Les meilleures productions ont été récompensées par un jury de 5 personnes émanant tant des milieux archéologiques que de ceux liés au cinéma. Un prix du public a également été attribué.

Le palmarès

GRAND PRIX DU FESTIVAL ET PRIX DU PUBLIC

« La tombe du prince scythe », Grande-Bretagne, France, 52’, réalisation : Marc Jampolsky

Pour son aptitude à rendre compte, avec un remarquable sens du récit, d’une recherche de longue durée sur un sujet encore peu connu, dans un contexte décrit avec beaucoup de sensibilité, en soulignant le respect mutuel des équipes scientifiques engagées et la sympathie du regard porté sur le pays dans lequel se déroule ce travail.

PRIX SPÉCIAL DU JURY

« Les comportements alimentaires des hommes préhistoriques », France, 26’, réalisation : Denis Gerault

Pour sa capacité à synthétiser un sujet a priori difficile à traiter cinématographiquement. Pour la manière dont la narration est personnalisée à travers une caméra subtile, un montage attrayant et un humour peu fréquent dans un document destiné à des milieux spécialisés, qualités qui font qu’il peut aussi atteindre un plus large public.

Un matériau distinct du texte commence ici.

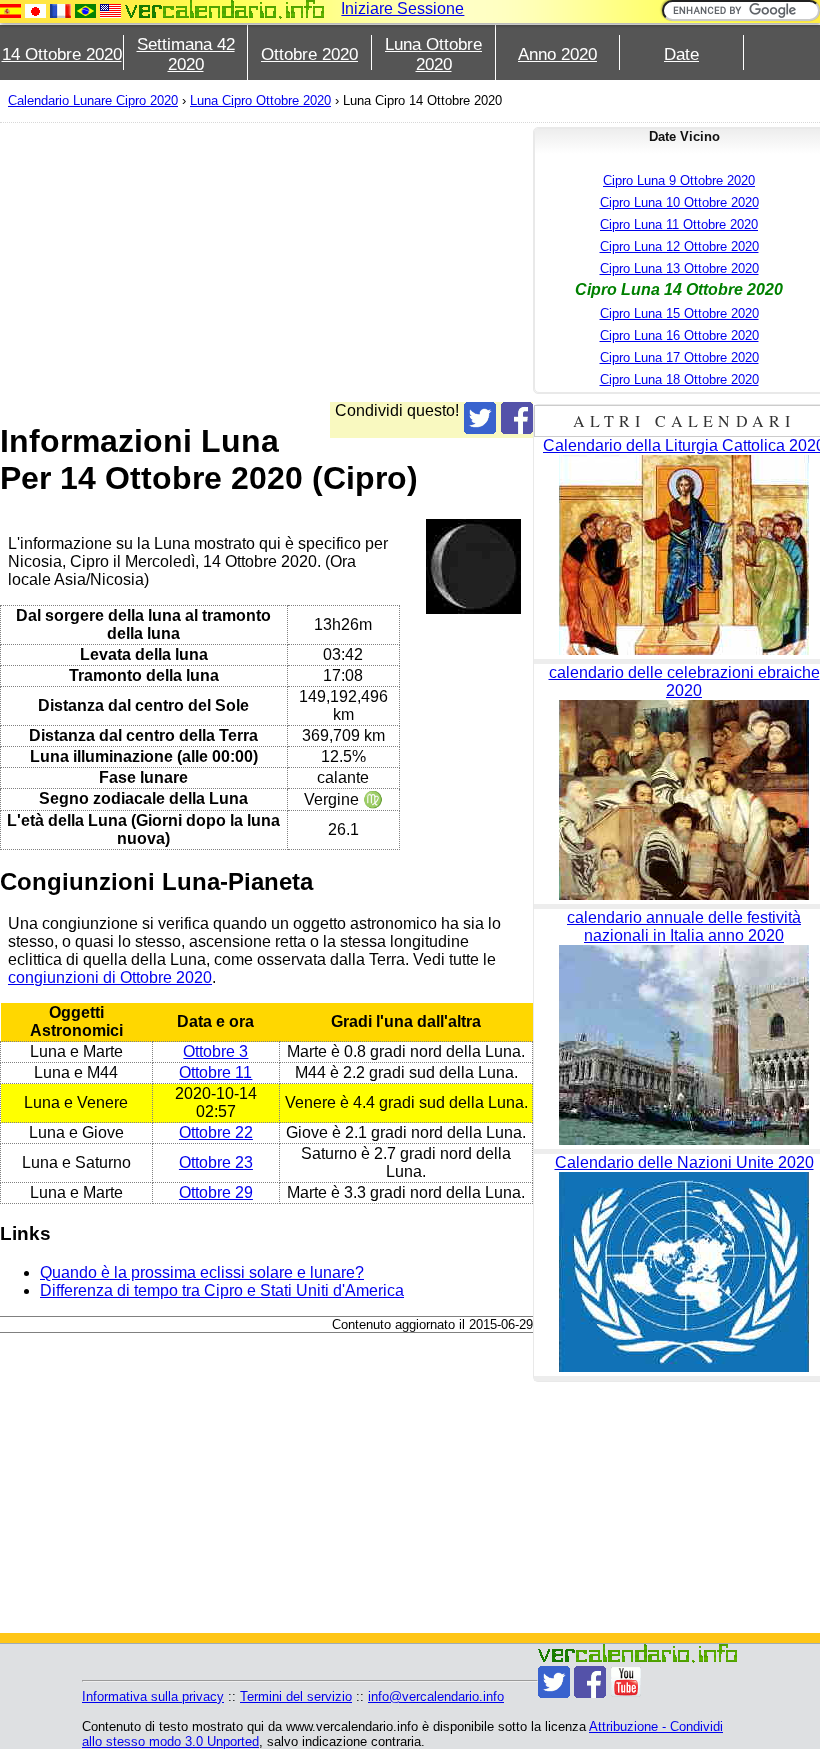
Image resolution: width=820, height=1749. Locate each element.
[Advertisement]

PRIX DU MEILLEUR FILM À PETIT BUDGET :

« Bacchus et Ariane », France, 18’, réalisation : Jean Collinet et Frédéric Moroldo

Pour la manière dont l’image et les commentaires judicieux se conjuguent pour mettre en valeur une œuvre exceptionnelle dans le cadre d’une opération de sauvetage archéologique.

MENTIONS SPÉCIALES:

« L’homme de Concise ou la Suisse des Palafittes », Suisse, 46’, réalisation : Silvana Bezzola

Pour sa capacité à nous faire entrer dans le champ archéologique par les moyens du cinéma documentaire judicieusement utilisés.

« Les derniers jours de Zeugma », France, 52’, réalisation : Thierry Ragobert

Pour l’émotion avec laquelle sont montrées, de manière exemplaire, les splendeurs inouïes découvertes dans l’urgence d’une situation qui met en cause une fabuleuse partie de patrimoine culturel de l’humanité, en même temps qu’elle condamne les conditions d’existence de toute une population.

Le jury

Président du jury :

  • M. Pierre Barde, producteur et réalisateur à la Télévision suisse romande.

Membres :

  • M. Frédéric André, archéologue, directeur des journées du film d’archéologie du Musée de Mariemont, Belgique.
  • M. Pierre Corboud, archéologue, département d’anthropologie de l’Université de Genève.
  • Mme Regula Frei-Stolba, archéologue, professeur à l’Institut d’archéologie et d’histoire ancienne de l’Université de Lausanne.
  • M. Majan Garlinski, ethnologue, conservateur au département d’anthropologie visuelle du Musée d’ethnographie de Genève.